What is most heartening about this movie is how the members of each family not only interact with each other in understanding and as much support as can be generated, but they truly are willing to go through the hardships together, which means not
blaming each other, or staying bitter about the sad things that seem to be happening during a wonderful holiday. Mr. Artist/Designer is actually losing his business, because his largest client cannot, though loving his work, continue with another
contract for the next year. Meanwhile, the Church minister encourages him to get rid of some anxiety by working it off in the basketball court when the team is not there. His Mrs. is doing alright in late term, heeding the doctor's advice to rest a lot and lift her feet and legs, but one month before term, the smaller twin is exhibiting increasing stress symptoms, so she is hospitalized.

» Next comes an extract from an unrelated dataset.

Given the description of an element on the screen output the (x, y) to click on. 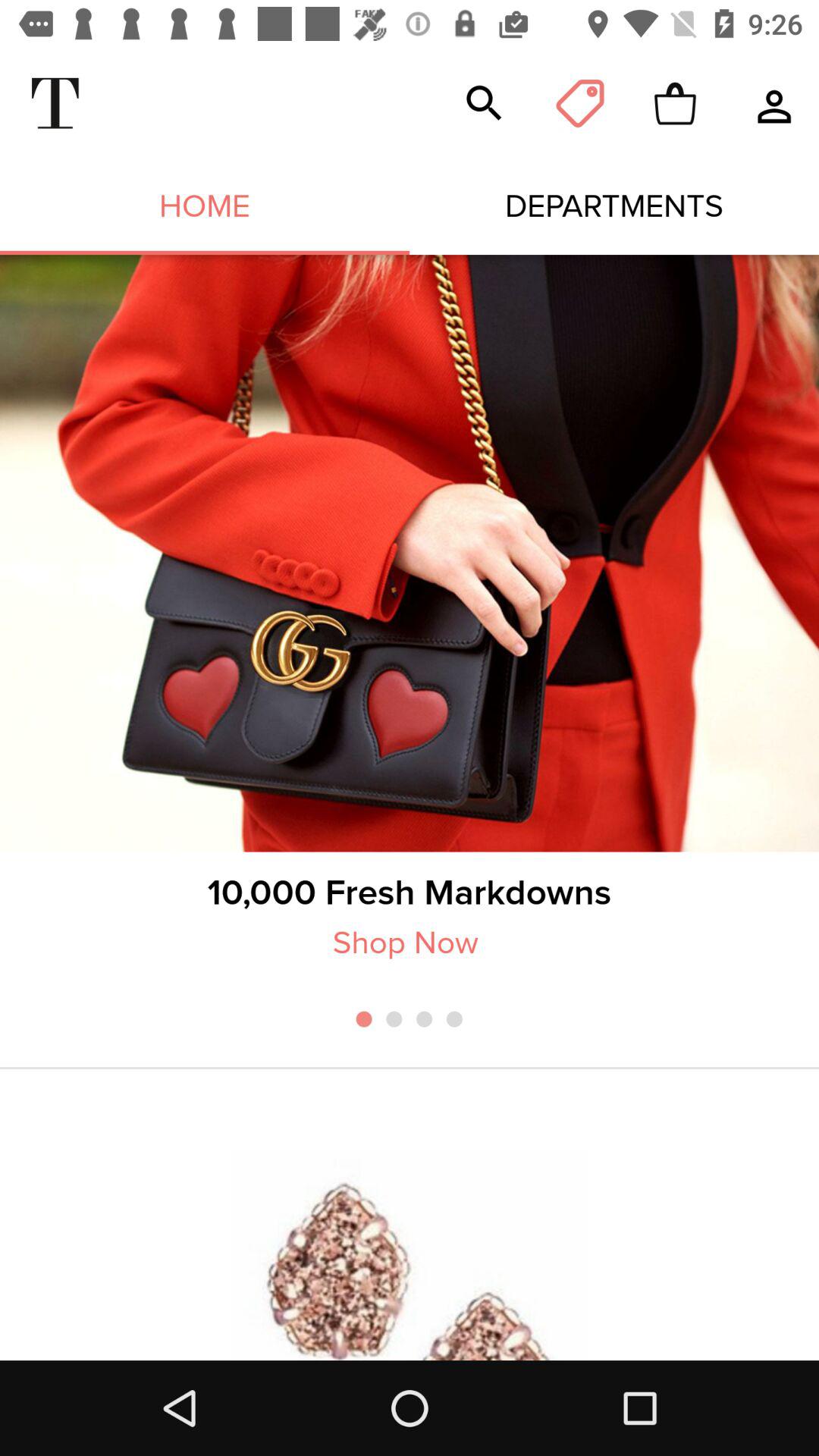
click on second image (409, 1253)
select icon after the search icon (580, 103)
click on the search icon which is beside t (484, 103)
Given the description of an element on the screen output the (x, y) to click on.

Hubby meanwhile has unknowingly picked Thomas, the teenaged boy as his Paper Angel, in addition to getting into basketball
practice together, still without knowing each others' names. They have a good chemistry and communicated easily with one another.

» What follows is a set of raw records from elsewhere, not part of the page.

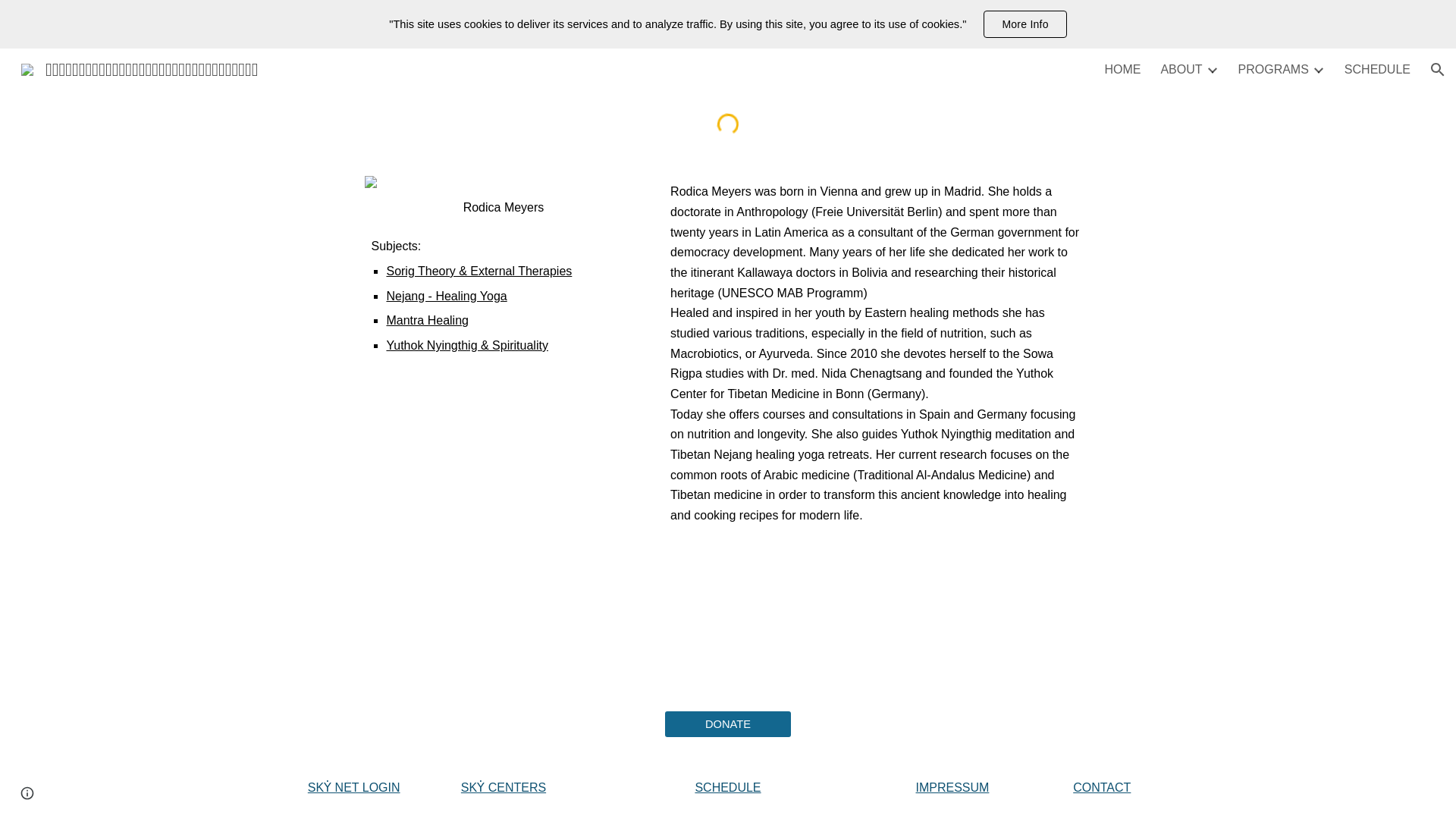
Custom embed (727, 123)
ABOUT (1181, 69)
HOME (1121, 69)
More Info (1024, 23)
More Info (1024, 23)
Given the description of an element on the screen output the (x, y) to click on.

The now single mom is meeting her challenges, especially with two responsible, responsive, and supportive kids. They all talk things over when a major decision must be made. Mrs. Designer's wife is pretty sensible toward and sensitive to her husband's
discomfort at nearly everything but always has a sensitive insight into what's bothering him, and thus keeps him going. He helps her by lovingly doing the cooking and cleaning in addition to his full-time job.
What keeps this story so interesting is how the older boy, really the focus of the tale, is doing
at his new high school. He seems calm, and confident , able to deal with the loneliness, until
he has a run-in with the local jock who reacts defensively and aggressively to this new kid's talent in basketball and posts a defamation on Facebook which went viral in the school.
His solution is to ignore it, which doesn't move much, but he does discuss it with the artist designer shooting hoops in the gym, who advises to listen to his deep feelings inside,
as guide for the best solution that will help as many people as can.
To see how he handles this cyber bully is an inspiring moment and well worth the movie. To return good for evil can be very challenging, but he does it with panache.
I recommend this movie as uplifting and inspiring in a real live context, situations we can all understand.